Phosphorylation of photosystem II (PSII) core and light harvesting II complex (LHCII) proteins is regulated in vivo by complex redox systems involving reduction of plastoquinone and cytochrome b6f complex as well as thiol redox state in chloroplasts. This redox regulation is universal in all tested plant species including a model plant, Arabidopsis thaliana. CP43 protein was highly phosphorylated in darkness in several plant species, but some phosphorylated D1 and D2 proteins may also be detected in dark-adapted plants. The shift of leaves from darkness to very dim light best induced dephosphorylation of PSII core phosphoproteins, while further increase in irradiance up to the growth level significantly increased the number of PSII centres with phosphorylated core proteins. Both in vitro and in vivo experiments indicated that the kinase(s) for PSII core phosphoproteins is regulated via reduction of plastoquinone pool that strongly depends on metabolic state of plant leaf.

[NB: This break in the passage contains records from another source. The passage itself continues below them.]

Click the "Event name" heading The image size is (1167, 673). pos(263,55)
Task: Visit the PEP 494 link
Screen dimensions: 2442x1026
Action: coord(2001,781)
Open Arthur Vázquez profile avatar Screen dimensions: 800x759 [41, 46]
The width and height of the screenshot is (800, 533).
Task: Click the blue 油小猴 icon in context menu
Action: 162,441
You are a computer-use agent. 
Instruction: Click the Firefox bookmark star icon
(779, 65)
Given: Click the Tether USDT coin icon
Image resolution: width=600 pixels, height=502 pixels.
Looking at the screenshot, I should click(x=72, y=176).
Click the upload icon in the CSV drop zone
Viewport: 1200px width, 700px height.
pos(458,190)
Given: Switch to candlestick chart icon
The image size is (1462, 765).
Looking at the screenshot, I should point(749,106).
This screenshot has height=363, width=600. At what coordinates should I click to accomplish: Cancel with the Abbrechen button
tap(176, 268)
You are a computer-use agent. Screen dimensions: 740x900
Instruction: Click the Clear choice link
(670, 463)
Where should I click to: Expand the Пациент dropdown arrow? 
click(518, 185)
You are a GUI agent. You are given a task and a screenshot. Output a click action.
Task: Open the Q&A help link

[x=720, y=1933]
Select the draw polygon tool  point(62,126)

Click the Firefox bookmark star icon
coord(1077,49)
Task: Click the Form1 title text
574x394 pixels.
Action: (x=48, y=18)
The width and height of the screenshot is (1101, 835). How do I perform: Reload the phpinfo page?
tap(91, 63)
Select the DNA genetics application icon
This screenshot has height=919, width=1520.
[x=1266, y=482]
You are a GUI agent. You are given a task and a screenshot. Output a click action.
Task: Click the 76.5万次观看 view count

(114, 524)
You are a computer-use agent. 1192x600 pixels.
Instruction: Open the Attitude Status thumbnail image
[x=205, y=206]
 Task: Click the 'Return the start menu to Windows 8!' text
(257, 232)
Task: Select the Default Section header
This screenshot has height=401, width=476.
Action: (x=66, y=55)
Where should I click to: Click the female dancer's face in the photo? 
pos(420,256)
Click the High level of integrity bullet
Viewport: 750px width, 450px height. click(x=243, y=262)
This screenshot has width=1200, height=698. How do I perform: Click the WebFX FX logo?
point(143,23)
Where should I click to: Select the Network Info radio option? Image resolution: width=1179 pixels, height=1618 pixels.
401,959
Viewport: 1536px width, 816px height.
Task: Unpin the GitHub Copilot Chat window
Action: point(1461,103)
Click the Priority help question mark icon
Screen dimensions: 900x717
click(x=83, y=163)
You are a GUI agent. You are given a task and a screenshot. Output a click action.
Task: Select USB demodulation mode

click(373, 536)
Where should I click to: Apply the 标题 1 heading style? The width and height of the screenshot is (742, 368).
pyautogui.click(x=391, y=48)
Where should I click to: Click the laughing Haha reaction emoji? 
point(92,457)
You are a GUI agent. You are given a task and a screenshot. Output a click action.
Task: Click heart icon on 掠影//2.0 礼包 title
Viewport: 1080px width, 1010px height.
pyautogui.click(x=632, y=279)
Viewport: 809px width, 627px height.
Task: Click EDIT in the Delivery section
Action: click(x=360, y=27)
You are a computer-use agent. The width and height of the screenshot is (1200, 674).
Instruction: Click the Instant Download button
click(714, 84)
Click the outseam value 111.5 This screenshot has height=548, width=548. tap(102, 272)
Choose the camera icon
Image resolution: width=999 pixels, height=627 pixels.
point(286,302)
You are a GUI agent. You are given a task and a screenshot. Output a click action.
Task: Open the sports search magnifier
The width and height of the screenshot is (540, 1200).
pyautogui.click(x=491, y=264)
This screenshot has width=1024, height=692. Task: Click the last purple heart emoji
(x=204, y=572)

Redox regulation of LHCII protein phosphorylation differs from that of PSII core proteins. The LHCII kinase is activated via reduction of plastoquinone and the cytochrome b6f complex. High redox state of chloroplast, on the other hand, inactivates the phosphorylation of LHCII, disclosing a second regulatory mechanism for LHCII phosphorylation. This novel regulation of LHCII phosphorylation is likely to be mediated by the ferredoxin-thioredoxin system. A cooperative model for the function of these two regulation mechanisms that determine the phosphorylation level of the LHCII proteins in vivo will be presented.